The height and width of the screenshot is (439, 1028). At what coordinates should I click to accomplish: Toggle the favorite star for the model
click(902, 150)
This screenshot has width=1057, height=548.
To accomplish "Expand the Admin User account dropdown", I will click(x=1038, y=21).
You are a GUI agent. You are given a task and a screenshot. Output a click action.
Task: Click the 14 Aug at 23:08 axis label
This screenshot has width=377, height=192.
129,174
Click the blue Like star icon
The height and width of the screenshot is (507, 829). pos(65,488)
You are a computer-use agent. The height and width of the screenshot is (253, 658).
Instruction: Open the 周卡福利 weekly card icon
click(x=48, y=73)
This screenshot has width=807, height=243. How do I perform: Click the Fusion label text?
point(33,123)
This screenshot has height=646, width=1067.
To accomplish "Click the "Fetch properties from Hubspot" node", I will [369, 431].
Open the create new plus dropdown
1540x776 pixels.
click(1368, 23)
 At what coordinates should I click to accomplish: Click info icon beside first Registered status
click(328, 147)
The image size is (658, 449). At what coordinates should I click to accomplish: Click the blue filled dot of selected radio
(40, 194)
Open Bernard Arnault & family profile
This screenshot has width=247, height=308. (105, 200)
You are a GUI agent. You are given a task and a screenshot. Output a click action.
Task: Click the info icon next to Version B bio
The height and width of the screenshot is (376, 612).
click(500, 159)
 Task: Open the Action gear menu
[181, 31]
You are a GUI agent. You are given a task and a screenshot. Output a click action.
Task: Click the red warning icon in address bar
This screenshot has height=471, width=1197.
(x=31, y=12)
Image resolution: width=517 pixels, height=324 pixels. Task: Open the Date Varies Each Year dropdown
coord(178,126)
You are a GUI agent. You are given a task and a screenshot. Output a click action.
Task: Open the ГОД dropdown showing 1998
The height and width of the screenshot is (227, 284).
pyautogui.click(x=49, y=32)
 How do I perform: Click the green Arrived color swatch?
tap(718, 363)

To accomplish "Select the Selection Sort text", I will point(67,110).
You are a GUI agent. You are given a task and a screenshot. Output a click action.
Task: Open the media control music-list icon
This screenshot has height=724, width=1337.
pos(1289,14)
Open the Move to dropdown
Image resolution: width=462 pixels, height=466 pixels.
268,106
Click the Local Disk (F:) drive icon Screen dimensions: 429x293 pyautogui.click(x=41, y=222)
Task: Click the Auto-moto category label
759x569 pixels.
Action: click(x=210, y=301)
##########
**ACTION ITEM**. Once the line containing "Task: Open the media control music-list icon" is found, please retype it and every remaining line of the listing above, exactly, with nothing else.

**ANSWER BELOW**.
Task: Open the media control music-list icon
This screenshot has height=724, width=1337.
pos(1289,14)
Open the Move to dropdown
Image resolution: width=462 pixels, height=466 pixels.
268,106
Click the Local Disk (F:) drive icon Screen dimensions: 429x293 pyautogui.click(x=41, y=222)
Task: Click the Auto-moto category label
759x569 pixels.
Action: click(x=210, y=301)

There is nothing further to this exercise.